Japan’s Industrial Production Unexpectedly Declines in July

  • Output forecast to rebound in August, fall in September
  • Government may need to compile stimulus, says SMBC Nikko

Japan’s industrial production unexpectedly fell in July, sapping a rebound in the economy from a slump last quarter.

Output fell 0.6 percent from June, when it increased 1.1 percent, the trade ministry said on Monday, compared with the median forecast for a 0.1 percent gain in Bloomberg survey.

The world’s third-biggest economy is struggling to recover from a contraction, as slowing growth in China -- Japan’s biggest trading partner -- weighs on exports. Household spending unexpectedly declined and the Bank of Japan’s key inflation gauge slowed to zero for a third time this year, data for July showed last week.

“Production is sluggish because private consumption and exports remain weak," said Toru Suehiro, an economist at Mizuho Securities Co. "Concern about China and emerging economies is posing a risk to output."

The yen held steady after the output data were released and was trading up 0.4 percent against the dollar at 121.28 at 9:13 a.m. in Tokyo. The Topix index of shares slid 1.3 percent.

Electrical Components

Production cutbacks in the electrical components and the transport equipment industries led the decline in manufacturing. Companies trimmed inventories by 0.8 percent in July from the previous month, the first reduction since May.

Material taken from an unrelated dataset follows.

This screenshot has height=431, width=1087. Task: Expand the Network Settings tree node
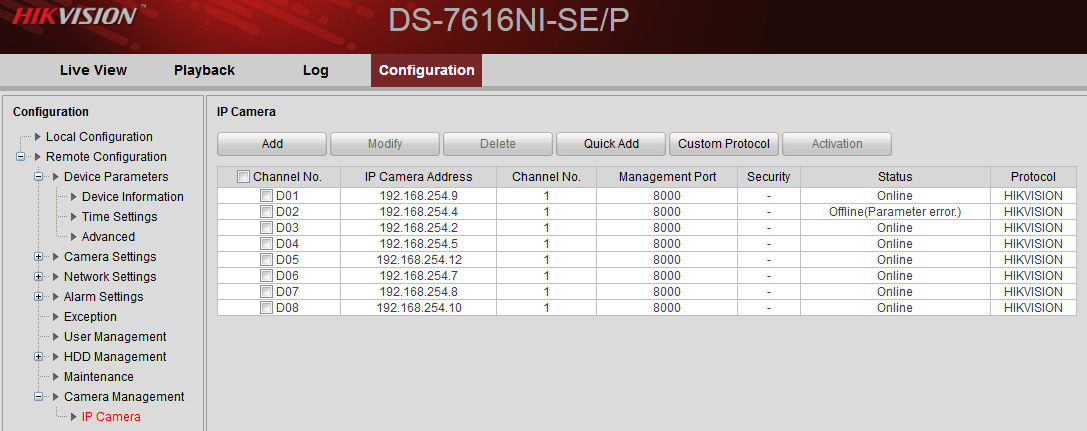click(39, 277)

Bank of Japan Governor Haruhiko Kuroda said in New York last week that weakness in production and exports would pass and that leading indicators point to a pick up in business investment. The government and central bank should boost stimulus if the economy fails to grow again this quarter, Koichi Hamada, an adviser to Prime Minister Shinzo Abe, said last week.

Manufacturers plan to boost production by 2.8 percent in August and then reduce it 1.7 percent in September, according to a trade ministry survey.

Those forecasts point to a 0.7 percent increase in production this quarter, said Marcel Thieliant, an economist at Capital Economics.

"Companies tend to be too optimistic about future production levels," said Thieliant. "The upshot is that the economy should rebound only modestly this quarter."

The government may have to boost fiscal stimulus, Koya Miyamae, an economist at SMBC Nikko Securities Inc., said before the report.